J’ai rarement entendu des arguments aussi fumeux pour justifier ce musée. Vos intervenants n’ont fait que mettre en avant toutes les raisons pour ne pas créer un tel lieu. Sa création a-t-elle été confirmée ? Nous espérons vivement que non. Et permettez-moi de m’interroger sur cette tendance de décerner des médailles à des victimes comme s’il s’agissait de héros (je ne parle pas bien entendu de ces citoyens qui se sont distingués par leur action). Les fonds qui seraient destinés à ce « musée » seraient plus utiles s’ils étaient dédiés à des actions pédagogiques, préventives, ex. former les jeunes à l’esprit critique…
Une telle thématique représente une logique : mettre sur le même plan Terreur révolutionnaire qui a sauvé la nation et terreur blanche de la restauration. Vichy dénonçait les résistants comme des terroristes. Sans contenu, un tel thème fondé sur l’émotion peut être récupéré par n’importe quel apprenti dictateur. Un point de vue sur l’actualité sans recul de la science historique peut devenir un instrument de conditionnement idéologique.

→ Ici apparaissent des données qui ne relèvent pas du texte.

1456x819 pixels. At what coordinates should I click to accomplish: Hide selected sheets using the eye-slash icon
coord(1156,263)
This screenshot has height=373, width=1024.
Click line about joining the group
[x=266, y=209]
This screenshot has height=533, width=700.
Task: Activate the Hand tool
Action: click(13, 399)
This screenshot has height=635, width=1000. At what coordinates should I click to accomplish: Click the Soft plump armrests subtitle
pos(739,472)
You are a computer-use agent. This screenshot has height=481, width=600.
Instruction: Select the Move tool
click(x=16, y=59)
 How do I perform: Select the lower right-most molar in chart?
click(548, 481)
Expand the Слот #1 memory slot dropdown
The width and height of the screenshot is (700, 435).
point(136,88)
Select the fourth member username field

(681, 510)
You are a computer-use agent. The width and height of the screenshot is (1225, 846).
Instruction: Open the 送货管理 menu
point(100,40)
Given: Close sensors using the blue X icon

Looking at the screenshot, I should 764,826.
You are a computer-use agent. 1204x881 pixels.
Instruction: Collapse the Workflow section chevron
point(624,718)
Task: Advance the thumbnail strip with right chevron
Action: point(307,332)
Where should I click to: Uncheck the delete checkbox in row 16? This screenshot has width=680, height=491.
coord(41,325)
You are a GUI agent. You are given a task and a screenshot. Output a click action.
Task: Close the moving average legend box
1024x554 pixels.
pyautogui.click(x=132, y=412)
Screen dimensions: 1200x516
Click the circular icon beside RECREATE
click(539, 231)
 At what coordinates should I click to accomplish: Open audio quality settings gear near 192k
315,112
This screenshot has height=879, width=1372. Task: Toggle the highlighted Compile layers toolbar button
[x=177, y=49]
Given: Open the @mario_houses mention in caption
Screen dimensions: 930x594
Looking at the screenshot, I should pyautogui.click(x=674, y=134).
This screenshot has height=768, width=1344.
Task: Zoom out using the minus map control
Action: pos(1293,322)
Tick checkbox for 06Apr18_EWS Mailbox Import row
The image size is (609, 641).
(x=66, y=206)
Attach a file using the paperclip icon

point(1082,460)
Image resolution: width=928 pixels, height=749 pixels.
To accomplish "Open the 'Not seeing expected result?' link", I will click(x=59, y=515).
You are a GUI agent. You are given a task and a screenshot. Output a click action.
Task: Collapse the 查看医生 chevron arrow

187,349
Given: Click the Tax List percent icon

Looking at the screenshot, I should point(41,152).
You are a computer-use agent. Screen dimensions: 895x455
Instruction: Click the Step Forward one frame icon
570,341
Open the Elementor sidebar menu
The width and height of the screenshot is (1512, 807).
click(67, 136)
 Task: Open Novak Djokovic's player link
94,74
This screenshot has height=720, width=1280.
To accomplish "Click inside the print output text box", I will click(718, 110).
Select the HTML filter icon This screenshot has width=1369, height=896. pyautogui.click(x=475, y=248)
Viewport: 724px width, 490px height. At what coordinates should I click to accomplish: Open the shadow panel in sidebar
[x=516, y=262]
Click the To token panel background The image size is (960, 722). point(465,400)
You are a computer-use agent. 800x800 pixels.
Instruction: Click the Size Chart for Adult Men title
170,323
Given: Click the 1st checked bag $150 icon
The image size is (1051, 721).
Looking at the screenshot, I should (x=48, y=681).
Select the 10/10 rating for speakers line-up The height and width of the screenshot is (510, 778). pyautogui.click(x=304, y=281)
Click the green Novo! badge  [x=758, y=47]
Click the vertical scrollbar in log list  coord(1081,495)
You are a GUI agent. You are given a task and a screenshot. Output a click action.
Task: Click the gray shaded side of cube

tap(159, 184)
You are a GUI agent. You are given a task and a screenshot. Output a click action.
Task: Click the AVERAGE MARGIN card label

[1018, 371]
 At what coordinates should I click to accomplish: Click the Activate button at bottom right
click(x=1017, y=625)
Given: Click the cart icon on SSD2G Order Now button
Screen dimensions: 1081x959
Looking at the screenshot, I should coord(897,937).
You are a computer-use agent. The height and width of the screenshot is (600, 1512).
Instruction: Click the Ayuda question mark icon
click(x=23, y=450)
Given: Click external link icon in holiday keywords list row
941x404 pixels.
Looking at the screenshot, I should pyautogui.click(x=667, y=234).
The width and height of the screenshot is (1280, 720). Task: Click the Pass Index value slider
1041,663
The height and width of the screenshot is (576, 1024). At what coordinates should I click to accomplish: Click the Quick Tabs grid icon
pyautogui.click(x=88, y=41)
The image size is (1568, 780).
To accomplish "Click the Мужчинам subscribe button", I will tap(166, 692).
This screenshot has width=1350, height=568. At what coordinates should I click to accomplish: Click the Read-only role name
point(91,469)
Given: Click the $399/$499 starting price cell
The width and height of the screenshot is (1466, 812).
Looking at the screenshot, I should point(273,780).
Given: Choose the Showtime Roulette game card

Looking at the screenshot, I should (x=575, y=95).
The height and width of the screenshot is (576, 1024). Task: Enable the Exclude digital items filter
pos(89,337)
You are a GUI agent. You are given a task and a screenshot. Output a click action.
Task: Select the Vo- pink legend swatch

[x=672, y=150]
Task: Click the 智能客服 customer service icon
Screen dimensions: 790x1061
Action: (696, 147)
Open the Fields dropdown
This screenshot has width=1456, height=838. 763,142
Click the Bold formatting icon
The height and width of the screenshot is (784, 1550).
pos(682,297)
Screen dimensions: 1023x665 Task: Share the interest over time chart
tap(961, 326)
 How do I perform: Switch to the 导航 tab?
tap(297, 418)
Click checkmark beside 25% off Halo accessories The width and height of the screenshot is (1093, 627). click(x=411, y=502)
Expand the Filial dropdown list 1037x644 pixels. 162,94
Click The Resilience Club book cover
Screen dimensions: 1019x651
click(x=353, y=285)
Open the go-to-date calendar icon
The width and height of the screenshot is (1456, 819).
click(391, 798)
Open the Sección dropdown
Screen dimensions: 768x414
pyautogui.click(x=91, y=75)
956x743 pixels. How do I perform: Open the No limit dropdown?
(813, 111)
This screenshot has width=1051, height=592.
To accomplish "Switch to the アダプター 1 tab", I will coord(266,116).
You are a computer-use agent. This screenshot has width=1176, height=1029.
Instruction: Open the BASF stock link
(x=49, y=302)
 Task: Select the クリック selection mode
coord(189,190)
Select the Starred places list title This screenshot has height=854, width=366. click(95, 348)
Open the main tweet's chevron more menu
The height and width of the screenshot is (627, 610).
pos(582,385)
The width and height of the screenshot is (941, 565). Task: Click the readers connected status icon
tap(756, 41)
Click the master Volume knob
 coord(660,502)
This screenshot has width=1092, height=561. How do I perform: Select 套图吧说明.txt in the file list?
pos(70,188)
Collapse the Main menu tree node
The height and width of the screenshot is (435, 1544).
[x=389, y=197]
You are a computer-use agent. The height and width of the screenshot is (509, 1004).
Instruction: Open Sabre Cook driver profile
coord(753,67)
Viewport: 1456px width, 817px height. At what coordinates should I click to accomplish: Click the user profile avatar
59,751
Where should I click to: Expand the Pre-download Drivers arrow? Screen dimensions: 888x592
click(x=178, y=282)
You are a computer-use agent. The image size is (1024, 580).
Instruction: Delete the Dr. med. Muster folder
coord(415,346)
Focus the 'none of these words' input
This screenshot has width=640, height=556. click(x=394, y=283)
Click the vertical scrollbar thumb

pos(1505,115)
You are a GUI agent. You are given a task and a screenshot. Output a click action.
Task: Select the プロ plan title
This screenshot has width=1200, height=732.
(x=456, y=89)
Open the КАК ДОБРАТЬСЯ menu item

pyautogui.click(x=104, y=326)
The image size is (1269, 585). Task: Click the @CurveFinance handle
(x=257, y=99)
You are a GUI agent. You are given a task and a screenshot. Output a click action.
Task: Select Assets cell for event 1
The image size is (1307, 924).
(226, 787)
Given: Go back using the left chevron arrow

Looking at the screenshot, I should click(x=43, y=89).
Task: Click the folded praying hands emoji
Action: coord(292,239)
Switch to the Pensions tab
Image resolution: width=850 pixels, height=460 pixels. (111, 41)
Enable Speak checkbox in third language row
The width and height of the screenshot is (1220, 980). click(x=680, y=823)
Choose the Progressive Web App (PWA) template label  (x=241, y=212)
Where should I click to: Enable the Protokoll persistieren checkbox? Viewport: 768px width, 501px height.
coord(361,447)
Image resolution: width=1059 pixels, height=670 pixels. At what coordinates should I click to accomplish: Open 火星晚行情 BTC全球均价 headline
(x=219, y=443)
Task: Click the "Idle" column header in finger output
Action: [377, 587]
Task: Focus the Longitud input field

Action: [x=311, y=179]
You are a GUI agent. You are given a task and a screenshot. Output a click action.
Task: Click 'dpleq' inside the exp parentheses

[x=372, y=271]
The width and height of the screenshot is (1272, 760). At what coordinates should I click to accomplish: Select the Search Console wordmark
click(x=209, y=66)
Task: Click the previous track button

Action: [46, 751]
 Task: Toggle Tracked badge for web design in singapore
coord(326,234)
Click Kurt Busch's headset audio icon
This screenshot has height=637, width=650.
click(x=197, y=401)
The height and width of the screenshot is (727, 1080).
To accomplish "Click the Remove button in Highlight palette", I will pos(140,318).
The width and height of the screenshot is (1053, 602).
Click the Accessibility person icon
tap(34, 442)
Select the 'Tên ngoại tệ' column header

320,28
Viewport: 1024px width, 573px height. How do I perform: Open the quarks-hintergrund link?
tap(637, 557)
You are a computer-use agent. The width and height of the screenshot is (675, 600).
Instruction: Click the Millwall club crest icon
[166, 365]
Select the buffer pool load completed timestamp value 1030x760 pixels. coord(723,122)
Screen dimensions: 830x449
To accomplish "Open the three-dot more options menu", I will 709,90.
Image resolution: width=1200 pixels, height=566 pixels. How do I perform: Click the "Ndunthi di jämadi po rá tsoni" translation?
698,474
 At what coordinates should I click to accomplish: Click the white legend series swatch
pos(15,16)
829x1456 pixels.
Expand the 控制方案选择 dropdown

Beaucoup d’articles de presse avaient parlé de la non-starification des terroristes pour éviter la mode de l’acte de terrorisme. Comment parler de terrorisme sans parler de terroristes ?
C’est une idée totalement morbide. Surtout ne pas donner le nom des terroristes pour ne pas leur faire d’écho et qu’ils soient vus comme victimes
Le terrorisme c’est affreux mais pourquoi pas un musée des violences faites aux femmes ? Un phénomène de société qui dure, bien ancrée dans nos sociétés, avec des mortes tous les ans et que l’on pourrait combattre. Et les morts sur la route (3 000/an) et les victimes des médicaments (13 000 morts par an) et les et les… Ça sent vraiment la récupération politicienne.
Qui détermine qui est terroriste ? Pour certains ce sont des terroristes mais pour d’autres ce sont des héros ou des martyres (Indochine, Algérie, Vietnam). Pendant la 2nde GM les résistants étaient des terroristes pour les allemands.